BEGIN SUPPLIED ENTRIES
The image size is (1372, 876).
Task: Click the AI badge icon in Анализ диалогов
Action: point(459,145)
END SUPPLIED ENTRIES
BEGIN SUPPLIED ENTRIES
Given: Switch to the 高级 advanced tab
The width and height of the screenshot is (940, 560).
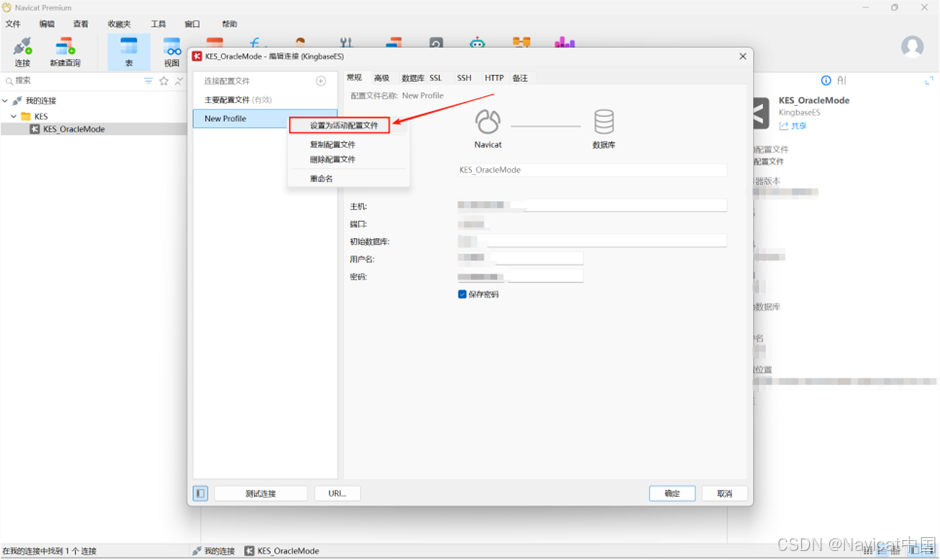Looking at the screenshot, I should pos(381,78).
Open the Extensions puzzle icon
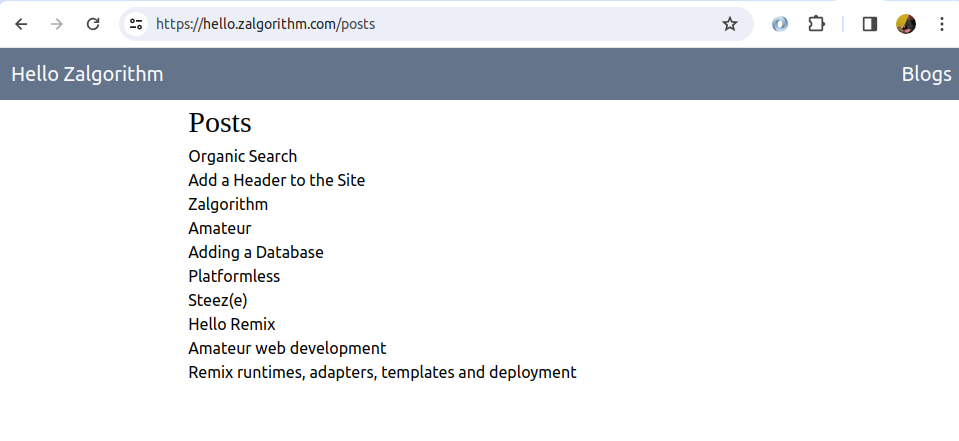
END SUPPLIED ENTRIES
Please collect every line of the data above that contains the word "icon", treating uppercase and lowercase as different.

Task: Click the AI badge icon in Анализ диалогов
Open the Extensions puzzle icon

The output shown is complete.